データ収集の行
————————

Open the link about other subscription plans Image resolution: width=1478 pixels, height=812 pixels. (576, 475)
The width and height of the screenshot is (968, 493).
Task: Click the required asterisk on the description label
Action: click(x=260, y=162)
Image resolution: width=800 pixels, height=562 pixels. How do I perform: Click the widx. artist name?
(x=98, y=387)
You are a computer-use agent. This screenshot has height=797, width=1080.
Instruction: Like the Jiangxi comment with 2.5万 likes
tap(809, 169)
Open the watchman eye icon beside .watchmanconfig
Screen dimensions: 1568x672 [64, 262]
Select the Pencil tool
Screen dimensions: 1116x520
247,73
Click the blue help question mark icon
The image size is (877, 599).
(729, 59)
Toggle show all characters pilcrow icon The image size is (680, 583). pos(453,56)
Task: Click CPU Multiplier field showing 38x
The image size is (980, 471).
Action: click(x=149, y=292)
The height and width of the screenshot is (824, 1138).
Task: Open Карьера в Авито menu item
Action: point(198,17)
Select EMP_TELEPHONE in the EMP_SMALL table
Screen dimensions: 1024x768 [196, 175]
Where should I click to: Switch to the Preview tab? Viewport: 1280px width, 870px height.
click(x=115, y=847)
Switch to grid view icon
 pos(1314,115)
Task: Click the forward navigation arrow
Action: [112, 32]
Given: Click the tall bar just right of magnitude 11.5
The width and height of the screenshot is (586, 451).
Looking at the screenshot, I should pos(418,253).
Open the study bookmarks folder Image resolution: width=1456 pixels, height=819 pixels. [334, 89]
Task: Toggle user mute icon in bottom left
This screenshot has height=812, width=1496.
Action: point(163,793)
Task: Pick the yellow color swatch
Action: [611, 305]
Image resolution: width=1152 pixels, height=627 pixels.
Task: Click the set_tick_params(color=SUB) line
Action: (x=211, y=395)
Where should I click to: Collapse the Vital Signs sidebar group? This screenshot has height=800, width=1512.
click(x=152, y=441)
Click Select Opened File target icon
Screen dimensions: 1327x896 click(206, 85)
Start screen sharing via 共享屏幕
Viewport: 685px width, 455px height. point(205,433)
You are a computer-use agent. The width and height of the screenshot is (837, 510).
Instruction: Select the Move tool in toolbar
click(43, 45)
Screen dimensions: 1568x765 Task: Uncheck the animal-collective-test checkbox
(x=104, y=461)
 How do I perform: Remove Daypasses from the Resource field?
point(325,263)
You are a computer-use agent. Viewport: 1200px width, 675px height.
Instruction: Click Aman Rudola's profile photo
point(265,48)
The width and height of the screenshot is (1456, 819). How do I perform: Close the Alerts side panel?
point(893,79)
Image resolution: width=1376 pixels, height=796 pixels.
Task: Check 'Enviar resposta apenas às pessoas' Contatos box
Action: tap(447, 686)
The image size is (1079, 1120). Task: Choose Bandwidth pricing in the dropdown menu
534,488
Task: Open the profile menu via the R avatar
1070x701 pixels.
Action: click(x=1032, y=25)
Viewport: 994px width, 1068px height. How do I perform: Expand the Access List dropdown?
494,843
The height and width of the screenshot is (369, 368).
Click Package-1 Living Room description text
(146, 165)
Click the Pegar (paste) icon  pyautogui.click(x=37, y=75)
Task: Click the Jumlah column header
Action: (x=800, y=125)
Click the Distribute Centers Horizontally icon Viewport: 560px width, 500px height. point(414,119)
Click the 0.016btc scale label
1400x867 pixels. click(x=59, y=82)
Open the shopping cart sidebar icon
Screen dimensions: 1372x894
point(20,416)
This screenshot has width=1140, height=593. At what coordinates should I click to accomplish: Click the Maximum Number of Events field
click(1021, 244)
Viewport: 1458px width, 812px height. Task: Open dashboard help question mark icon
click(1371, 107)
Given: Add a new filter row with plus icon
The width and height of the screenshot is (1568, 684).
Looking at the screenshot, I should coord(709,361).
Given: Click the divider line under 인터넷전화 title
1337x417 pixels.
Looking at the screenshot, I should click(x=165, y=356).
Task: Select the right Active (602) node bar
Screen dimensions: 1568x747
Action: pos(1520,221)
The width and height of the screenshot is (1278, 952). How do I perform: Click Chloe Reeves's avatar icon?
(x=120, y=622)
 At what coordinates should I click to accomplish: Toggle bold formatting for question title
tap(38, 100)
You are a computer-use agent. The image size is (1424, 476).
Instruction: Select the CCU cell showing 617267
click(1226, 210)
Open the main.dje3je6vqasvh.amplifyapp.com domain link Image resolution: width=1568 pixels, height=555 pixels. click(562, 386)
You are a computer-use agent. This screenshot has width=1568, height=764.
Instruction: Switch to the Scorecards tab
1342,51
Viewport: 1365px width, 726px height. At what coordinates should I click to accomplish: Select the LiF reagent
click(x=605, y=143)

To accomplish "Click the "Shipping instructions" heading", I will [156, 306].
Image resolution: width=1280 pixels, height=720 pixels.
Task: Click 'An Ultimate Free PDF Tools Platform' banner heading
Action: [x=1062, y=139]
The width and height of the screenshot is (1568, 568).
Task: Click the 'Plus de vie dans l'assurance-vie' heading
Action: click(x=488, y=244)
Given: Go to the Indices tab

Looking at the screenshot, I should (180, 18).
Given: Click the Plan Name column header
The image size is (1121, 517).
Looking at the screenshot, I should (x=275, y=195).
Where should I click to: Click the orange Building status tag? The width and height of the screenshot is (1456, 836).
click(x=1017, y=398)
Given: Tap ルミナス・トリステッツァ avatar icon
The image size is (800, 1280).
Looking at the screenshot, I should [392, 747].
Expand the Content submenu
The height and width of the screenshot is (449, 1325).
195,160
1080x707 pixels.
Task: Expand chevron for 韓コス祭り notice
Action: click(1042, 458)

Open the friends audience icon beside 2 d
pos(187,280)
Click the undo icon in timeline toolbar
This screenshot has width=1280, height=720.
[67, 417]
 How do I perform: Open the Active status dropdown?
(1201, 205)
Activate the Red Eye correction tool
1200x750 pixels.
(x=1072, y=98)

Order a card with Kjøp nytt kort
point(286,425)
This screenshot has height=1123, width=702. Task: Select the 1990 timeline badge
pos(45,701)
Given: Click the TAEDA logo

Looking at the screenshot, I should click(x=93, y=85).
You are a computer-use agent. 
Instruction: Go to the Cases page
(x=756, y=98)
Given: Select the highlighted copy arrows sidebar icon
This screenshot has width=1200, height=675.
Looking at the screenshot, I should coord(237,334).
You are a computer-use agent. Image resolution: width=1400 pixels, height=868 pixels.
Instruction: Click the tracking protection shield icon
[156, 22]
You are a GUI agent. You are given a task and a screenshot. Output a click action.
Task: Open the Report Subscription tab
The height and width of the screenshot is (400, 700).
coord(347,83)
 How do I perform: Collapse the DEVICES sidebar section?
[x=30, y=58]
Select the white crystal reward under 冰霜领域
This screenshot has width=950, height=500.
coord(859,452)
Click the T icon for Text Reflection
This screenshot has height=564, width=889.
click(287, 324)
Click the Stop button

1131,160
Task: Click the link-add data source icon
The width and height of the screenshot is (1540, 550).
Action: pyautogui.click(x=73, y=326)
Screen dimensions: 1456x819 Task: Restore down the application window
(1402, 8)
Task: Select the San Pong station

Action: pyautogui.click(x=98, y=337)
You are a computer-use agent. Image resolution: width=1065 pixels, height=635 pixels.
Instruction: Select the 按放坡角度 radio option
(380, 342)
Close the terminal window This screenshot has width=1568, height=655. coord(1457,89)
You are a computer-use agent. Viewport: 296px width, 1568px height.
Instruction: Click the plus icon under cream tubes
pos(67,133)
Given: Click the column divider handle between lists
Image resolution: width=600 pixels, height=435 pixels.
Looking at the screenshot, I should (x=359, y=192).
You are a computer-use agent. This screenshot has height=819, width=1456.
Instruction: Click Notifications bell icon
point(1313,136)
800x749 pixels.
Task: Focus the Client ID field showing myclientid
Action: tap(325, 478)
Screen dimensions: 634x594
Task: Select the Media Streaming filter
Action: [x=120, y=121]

————————

### 課題の目的
先頭の行から始まり「tap(809, 169)」を含む行で終わる範囲で、「Image resolution」を「Image size」に変え、ほかは元のままにして書き直してもらえますか？

### 演習の解答
Open the link about other subscription plans Image size: width=1478 pixels, height=812 pixels. (576, 475)
The width and height of the screenshot is (968, 493).
Task: Click the required asterisk on the description label
Action: click(x=260, y=162)
Image size: width=800 pixels, height=562 pixels. How do I perform: Click the widx. artist name?
(x=98, y=387)
You are a computer-use agent. This screenshot has height=797, width=1080.
Instruction: Like the Jiangxi comment with 2.5万 likes
tap(809, 169)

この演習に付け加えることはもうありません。